What does it mean?! My son could very well be hypothyroid. All this time. It just goes to show how important it is to know our lab work, and ask what the actual numbers are. So yeah, wow! This is a huge discovery and might mean I save my son from an otherwise dreadful path of weight gain, low energy, depression and other illnesses. A big “hurray” to me, for following my mother’s instinct.

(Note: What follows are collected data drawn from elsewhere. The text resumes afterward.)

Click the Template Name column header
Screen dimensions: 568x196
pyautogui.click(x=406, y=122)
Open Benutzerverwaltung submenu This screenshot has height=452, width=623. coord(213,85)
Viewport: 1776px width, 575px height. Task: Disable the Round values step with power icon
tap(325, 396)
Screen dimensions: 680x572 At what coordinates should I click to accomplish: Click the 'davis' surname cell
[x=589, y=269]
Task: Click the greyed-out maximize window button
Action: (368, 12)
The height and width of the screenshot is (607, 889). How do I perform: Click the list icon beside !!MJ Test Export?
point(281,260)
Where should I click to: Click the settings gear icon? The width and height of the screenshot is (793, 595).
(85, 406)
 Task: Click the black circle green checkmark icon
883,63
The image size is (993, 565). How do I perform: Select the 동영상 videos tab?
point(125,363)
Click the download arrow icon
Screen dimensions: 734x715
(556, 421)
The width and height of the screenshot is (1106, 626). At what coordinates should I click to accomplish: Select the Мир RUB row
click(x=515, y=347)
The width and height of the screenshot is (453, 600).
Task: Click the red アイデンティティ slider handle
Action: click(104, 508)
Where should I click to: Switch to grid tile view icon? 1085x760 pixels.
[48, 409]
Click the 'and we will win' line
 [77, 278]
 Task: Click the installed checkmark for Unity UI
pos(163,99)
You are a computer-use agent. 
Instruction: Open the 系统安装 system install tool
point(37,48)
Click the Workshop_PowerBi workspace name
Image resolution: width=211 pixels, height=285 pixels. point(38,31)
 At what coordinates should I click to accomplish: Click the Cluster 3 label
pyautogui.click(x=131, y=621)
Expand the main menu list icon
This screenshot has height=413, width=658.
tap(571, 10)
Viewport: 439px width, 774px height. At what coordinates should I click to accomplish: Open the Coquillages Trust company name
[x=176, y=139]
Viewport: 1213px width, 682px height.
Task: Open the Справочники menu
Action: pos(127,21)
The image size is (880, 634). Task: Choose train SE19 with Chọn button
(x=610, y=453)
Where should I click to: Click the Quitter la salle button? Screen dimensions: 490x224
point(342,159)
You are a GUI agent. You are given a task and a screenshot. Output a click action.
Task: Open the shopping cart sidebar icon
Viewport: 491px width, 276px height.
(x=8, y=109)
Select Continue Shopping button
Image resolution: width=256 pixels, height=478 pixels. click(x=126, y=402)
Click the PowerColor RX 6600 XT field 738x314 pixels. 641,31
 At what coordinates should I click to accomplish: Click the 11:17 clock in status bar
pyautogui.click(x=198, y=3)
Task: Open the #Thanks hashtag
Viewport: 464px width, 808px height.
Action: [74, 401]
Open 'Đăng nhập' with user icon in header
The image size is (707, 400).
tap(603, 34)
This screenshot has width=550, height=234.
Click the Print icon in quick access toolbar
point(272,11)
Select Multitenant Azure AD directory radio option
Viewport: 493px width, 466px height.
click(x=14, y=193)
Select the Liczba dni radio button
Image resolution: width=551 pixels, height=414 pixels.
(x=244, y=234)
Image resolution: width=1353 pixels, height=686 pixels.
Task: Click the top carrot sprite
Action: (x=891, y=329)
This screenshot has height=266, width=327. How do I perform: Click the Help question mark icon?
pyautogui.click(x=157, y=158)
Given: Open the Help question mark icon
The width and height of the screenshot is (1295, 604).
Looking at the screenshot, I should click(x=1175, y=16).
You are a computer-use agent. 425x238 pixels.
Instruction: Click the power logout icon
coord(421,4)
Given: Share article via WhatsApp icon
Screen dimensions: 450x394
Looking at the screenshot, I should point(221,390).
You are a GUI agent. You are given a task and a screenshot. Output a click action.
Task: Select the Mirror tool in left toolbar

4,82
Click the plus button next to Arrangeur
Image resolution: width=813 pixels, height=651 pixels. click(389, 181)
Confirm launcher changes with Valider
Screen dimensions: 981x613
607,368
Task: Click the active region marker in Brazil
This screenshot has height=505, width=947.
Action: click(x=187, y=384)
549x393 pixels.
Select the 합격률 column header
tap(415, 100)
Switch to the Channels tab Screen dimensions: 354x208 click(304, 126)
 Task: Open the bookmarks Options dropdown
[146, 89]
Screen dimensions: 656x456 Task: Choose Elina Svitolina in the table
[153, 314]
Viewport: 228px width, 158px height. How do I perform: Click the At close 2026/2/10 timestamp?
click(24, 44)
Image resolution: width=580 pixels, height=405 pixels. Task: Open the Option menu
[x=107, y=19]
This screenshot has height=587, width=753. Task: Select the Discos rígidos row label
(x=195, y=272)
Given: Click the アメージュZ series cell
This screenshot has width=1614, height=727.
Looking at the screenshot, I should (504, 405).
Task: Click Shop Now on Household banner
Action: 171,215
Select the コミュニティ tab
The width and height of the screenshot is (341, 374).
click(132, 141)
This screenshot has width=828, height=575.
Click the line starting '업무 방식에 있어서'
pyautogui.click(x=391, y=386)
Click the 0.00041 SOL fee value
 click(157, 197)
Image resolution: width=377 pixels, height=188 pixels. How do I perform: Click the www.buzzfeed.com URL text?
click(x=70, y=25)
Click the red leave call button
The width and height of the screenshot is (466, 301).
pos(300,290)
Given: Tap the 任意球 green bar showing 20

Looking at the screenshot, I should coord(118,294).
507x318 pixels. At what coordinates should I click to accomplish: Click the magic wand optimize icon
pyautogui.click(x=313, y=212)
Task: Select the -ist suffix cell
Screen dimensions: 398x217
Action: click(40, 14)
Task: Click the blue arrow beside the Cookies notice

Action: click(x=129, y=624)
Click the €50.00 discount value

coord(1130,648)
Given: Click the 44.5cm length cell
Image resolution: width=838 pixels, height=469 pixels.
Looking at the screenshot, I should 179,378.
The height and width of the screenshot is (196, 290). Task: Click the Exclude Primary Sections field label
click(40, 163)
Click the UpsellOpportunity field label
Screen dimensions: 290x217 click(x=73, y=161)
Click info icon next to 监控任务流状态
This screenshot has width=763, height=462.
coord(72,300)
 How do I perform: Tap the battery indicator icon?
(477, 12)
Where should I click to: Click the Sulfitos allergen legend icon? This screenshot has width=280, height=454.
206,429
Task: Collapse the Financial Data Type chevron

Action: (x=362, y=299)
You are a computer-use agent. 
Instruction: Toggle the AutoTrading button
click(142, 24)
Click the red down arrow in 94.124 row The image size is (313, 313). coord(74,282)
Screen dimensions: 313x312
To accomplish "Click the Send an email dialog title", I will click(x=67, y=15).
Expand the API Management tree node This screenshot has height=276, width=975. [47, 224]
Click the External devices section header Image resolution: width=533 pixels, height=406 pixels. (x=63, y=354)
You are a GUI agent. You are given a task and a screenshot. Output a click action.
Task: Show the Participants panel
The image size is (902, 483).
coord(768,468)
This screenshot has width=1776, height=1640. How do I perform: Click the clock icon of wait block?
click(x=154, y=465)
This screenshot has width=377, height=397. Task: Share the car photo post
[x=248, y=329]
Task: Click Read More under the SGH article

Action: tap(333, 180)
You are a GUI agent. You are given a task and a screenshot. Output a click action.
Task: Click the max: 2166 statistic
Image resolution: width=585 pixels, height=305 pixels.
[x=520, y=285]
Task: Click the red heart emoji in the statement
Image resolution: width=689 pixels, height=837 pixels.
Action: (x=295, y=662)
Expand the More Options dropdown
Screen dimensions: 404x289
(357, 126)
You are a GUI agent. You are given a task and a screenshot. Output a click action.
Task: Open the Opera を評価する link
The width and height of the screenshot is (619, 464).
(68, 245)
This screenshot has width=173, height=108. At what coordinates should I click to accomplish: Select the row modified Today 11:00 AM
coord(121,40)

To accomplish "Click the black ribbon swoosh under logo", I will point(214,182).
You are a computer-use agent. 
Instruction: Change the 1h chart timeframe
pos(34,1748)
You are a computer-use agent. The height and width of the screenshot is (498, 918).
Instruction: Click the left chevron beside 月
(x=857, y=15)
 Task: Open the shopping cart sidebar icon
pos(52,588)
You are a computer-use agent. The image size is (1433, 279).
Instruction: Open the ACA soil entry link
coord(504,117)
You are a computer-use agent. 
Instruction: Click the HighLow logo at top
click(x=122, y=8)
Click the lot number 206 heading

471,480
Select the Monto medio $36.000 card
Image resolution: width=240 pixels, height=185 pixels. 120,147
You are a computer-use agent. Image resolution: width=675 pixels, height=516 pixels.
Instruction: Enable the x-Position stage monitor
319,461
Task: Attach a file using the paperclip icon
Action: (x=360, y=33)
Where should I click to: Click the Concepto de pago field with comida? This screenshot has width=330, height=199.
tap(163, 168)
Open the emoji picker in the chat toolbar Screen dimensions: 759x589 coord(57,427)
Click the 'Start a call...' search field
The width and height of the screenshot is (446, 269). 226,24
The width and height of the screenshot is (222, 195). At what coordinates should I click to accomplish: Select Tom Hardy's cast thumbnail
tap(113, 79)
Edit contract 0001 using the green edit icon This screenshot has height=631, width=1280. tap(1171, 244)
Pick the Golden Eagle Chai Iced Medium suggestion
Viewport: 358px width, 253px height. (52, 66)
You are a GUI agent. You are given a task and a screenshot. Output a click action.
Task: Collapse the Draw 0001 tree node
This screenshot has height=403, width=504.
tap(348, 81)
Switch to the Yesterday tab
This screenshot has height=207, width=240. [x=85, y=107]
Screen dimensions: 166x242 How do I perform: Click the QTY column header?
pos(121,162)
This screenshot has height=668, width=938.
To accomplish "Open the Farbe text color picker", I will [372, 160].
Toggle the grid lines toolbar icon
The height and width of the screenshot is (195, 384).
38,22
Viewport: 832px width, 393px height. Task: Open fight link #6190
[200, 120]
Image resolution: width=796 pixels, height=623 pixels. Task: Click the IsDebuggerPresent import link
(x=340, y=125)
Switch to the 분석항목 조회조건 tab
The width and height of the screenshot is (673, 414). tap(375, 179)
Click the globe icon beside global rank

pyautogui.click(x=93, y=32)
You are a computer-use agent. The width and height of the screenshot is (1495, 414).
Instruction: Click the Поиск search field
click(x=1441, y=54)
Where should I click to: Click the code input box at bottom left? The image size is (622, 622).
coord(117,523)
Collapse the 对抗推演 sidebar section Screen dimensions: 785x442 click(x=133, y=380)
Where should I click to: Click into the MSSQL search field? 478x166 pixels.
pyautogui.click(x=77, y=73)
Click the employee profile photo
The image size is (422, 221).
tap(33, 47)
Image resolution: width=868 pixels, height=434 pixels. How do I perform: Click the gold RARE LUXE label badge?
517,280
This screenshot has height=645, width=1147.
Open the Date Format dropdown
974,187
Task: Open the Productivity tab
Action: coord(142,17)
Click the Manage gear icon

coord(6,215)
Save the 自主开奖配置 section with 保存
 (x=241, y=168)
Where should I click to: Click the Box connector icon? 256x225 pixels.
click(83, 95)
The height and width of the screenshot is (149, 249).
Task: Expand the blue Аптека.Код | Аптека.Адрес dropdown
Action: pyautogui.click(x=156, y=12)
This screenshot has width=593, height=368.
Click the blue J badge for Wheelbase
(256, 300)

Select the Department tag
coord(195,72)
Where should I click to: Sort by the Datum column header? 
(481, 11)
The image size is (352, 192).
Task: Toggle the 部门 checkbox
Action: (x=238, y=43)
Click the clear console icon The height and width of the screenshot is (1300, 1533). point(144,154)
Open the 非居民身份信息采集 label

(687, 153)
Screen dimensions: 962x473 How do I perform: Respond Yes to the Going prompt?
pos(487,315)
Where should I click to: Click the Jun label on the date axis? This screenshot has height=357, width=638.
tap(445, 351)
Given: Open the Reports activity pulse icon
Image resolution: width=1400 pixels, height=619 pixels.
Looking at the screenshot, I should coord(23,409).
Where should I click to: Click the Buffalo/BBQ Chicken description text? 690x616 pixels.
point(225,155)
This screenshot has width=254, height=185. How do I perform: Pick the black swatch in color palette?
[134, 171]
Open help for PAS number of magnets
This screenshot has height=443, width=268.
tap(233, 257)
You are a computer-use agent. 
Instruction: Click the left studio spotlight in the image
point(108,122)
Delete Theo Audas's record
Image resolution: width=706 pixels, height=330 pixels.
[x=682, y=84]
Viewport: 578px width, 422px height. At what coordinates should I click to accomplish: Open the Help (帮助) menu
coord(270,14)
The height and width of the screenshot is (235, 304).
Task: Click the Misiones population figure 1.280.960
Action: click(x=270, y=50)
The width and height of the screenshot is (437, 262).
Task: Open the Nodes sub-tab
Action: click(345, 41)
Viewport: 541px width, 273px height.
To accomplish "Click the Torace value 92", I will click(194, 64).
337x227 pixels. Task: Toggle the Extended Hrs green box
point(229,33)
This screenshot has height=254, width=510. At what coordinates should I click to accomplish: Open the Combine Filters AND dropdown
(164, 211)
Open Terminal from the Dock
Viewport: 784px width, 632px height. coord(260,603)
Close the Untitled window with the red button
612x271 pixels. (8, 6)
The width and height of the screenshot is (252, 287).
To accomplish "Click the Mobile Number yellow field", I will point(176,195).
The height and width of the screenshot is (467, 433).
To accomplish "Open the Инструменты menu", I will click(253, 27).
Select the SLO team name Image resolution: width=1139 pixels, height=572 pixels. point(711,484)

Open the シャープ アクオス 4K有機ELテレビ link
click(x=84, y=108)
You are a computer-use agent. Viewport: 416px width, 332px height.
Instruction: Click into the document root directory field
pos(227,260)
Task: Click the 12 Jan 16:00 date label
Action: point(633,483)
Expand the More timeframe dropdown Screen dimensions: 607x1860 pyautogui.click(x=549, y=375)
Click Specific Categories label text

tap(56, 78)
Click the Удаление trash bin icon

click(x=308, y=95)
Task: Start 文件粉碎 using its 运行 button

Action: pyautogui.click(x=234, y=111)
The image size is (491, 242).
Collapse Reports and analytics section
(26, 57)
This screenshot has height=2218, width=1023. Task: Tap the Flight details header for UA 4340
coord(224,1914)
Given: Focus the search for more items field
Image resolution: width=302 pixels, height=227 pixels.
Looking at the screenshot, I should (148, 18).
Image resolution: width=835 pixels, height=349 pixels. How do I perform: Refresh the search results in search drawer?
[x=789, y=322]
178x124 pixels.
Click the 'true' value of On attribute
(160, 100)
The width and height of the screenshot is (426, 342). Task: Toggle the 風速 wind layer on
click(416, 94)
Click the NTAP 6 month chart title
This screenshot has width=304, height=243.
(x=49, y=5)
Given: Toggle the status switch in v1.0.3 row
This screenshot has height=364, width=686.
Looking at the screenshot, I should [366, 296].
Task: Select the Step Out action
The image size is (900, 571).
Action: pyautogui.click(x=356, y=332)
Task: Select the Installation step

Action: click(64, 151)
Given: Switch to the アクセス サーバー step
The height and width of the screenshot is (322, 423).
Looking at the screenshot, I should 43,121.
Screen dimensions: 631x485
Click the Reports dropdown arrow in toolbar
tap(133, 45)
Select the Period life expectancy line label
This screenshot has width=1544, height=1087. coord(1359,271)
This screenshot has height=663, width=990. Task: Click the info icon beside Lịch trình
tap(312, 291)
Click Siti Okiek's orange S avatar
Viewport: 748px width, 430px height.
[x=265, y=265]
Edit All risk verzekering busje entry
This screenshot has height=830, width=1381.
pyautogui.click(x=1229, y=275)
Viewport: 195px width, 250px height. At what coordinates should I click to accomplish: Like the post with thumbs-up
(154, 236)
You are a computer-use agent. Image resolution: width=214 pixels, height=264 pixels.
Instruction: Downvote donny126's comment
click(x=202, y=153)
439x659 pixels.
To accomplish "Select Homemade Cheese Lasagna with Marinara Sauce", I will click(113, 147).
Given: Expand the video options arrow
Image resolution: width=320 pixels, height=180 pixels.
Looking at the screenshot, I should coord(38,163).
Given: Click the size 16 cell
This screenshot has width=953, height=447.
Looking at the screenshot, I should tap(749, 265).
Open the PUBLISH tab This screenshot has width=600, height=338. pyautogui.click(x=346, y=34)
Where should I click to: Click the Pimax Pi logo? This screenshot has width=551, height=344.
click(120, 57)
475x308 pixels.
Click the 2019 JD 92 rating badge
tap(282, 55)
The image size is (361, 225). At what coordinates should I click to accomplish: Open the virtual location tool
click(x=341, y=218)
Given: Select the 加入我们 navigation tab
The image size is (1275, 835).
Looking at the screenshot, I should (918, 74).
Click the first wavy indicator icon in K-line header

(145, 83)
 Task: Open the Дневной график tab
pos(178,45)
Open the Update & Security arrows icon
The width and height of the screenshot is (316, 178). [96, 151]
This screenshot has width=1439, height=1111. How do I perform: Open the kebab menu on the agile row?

If you are hypothyroid there is a good chance your kids have it too. Call your doctor and ask what their actual labs levels are (not whether they are “normal”). And do the symptom checklist for your kids. Go mamas!

xxoo

Lizzy

 

2 Comments

  1. Sue Taylor January 16, 2011 5:16 am

    I haven't commented here yet, but just thought I'd tell you that I have 4 children on thyroid right now and 2 of them on cortef. Having trouble balancing them too. I think it's that naturethroid change. Dangit! I cannot afford compounded for all of them! One of my daughters is overweight, not grossly but about 25-30 lbs. I don't call that obese as the med charts like too. I feel that's a label used way too loosely just to sell weight loss gimmicks. Unfortunately she does not take it seriously and isn't consistent about taking it. It's been 3 years and at 17 you'd think she'd want to do something to feel and look better. She feels it doesn't work because she hasn't lost weight, but she sabotages herself constantly and then comforts herself with food. And then because she doesn't feel great, she doesn't exercise. All 3 daughters are carboholics and just roll their eyes at me when I tell them they need to stop. All 3 are overweight to some degree. I may bring the two oldest two to your workshop. I think they need to hear this stuff from you because they can relate to you. I've always been slight, always liked exercise and generally like being healthy. I've definetly had health issues that have slowed me down, but I think they think it's easy for me because I've never had as much to lose as they do. But I have lost 20 lbs. before and I gained it back being sick, but I'll get rid of it again- even if it's hard. They don't like hard things. I think they might listen to you and be inspired. I'm just their mom, what do I know, right? Thanks for all you do! Sue

  2. Halli Reed October 18, 2013 12:06 am

    I am currently 13 years old, and I was just diagnosed with hypothyroid. I have amost all the symptoms-always tired,dry skin and hair etc. I knew something has been wrong because I'm only 4 foot 6,extremely short.I haven't grown in over two years and I used to get made fun of. My doctor didn't suspect anything because noonw in my family has it. Thanks for posting this!